I have a number of food memories that are all tied to pork. When we lived in Orange County, my dad and I would spend Sunday mornings at Paul’s Coffee Shop . I always got the biscuits and gravy with a chocolate milk and Dad would get (and will get until this day) chicken fried steak, eggs over easy, hashbrowns (crisp) and sourdough toast. For a couple holiday seasons, we would get a spiral cut honey baked ham–the crunchy, sweet skin residue was too irresistible to pick off itself. In numerous Asian food malls around Southern California, my mother would get me my favorite chao siu bao–perfectly white, slightly sweet yeast buns with a savory, sweet, and sticky mess of barbeque pork stuffed right into the middle. Thanks Mom and Dad.
Yet, my most delicious pork memory may be the time we stayed at the Embassy Suites when first visiting North Carolina before moving. The buffet there is an incredible thing, complete with an omelette guy, but nothing stands out more than the massive silver chaffing dish filled to the brim with hot bacon. In my mind, it looks like a treasure chest of delicious. This post is dedicated to that chaffing dish, wherever she is now.

◆ ◆ ◆ ◆ ◆

Exercise
Reproduce the passage of the pork memories essay starting at "Yet, my most" and ending at "she is now.".

Information shown
◆ ◆ ◆ ◆ ◆

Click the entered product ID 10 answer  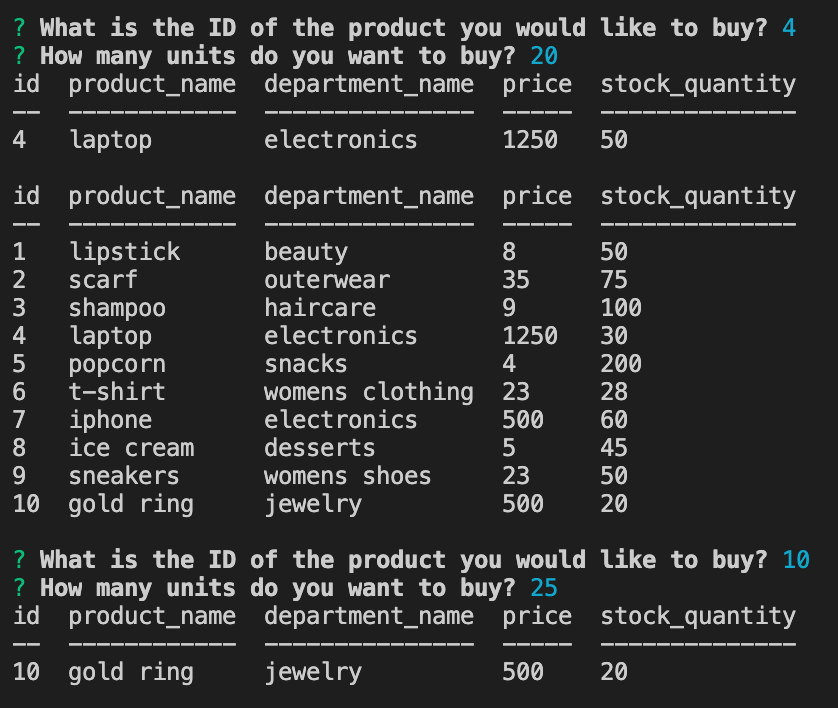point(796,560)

◆ ◆ ◆ ◆ ◆

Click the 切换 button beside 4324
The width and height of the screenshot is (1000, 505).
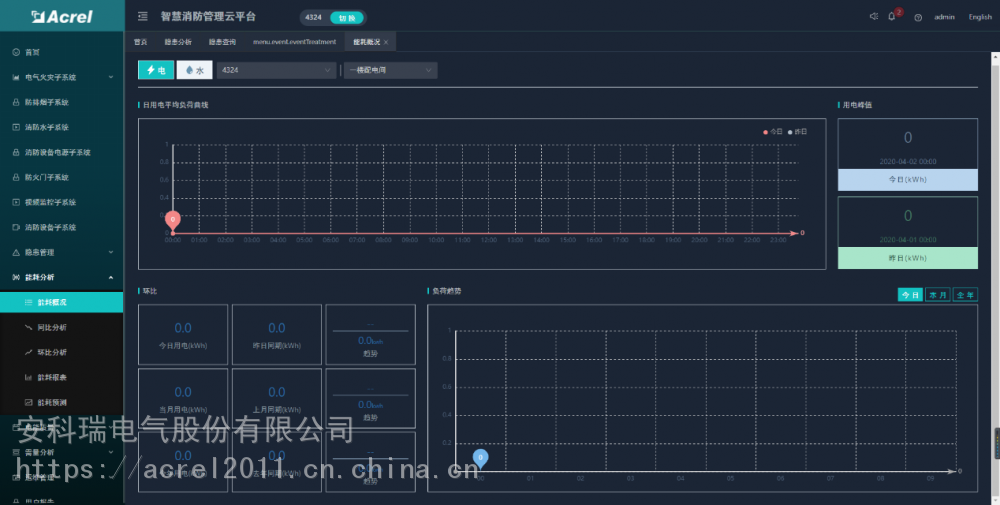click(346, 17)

◆ ◆ ◆ ◆ ◆

Response
Yet, my most delicious pork memory may be the time we stayed at the Embassy Suites when first visiting North Carolina before moving. The buffet there is an incredible thing, complete with an omelette guy, but nothing stands out more than the massive silver chaffing dish filled to the brim with hot bacon. In my mind, it looks like a treasure chest of delicious. This post is dedicated to that chaffing dish, wherever she is now.